On most platforms however (if not all), you won't get a crash or run into dubious behavior if you don't dereference the array. But then, if you don't dereference it, what's the point of doing the addition?

That said, note that an expression going one over the end of an array is technically 100% "correct" and guaranteed not to crash per §5.7 ¶5 of the C++11 spec. However, the result of that expression is unspecified (just guaranteed not to be an overflow); while any other expression going more than one past the array bounds is explicitly undefined behavior.

Note: That does not mean it is safe to read and write from an over-by-one offset. You likely will be editing data that does not belong to that array, and will cause state/memory corruption.

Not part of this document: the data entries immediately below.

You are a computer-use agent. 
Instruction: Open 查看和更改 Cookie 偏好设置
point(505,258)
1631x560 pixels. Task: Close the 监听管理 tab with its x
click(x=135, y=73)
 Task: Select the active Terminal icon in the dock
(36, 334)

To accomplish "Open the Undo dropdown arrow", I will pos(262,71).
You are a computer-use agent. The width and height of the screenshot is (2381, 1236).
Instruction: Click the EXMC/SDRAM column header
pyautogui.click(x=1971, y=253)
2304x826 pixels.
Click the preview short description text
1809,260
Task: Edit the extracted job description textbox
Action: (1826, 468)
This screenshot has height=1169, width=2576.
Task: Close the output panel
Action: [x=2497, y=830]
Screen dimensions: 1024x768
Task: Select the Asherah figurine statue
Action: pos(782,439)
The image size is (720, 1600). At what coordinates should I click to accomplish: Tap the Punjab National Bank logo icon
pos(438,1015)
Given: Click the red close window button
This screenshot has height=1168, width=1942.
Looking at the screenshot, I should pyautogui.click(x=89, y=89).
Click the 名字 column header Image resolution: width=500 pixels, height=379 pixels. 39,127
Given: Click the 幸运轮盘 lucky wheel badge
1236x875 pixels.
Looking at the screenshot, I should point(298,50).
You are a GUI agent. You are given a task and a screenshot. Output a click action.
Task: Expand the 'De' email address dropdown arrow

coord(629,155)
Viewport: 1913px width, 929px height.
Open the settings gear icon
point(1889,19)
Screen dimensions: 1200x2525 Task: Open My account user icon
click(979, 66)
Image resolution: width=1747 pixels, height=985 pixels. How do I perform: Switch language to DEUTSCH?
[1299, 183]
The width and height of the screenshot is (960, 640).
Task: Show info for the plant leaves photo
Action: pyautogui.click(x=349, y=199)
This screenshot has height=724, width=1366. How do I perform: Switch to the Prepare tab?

You just won't cause an overflow exception.

My guess is that it's like that because it's not only dereferencing that's wrong. Also pointer arithmetics, comparing pointers, etc. So it's just easier to say don't do this instead of enumerating the situations where it can be dangerous.

Answer 6

"Undefined behavior" doesn't mean it has to crash on that line of code, but it does mean that you can't make any guaranteed about the result. For example:

int arr[4] = {0, 1, 2, 3};
int* p = arr + 5; // I guess this is allowed to crash, but that would be a rather 
                  // unusual implementation choice on most machines.

*p; //may cause a crash, or it may read data out of some other data structure
assert(arr < p); // this statement may not be true
                 // (arr may be so close to the end of the address space that 
                 //  adding 5 overflowed the address space and wrapped around)
assert(p - arr == 5); //this statement may not be true
                      //the compiler may have assigned p some other value

I'm sure there are many other examples you can throw in here.

Answer 7

If arr happens to be right at the end of the machine's memory space then arr+5 might be outside that memory space, so the pointer type might not be able to represent the value i.e. it might overflow, and overflow is undefined.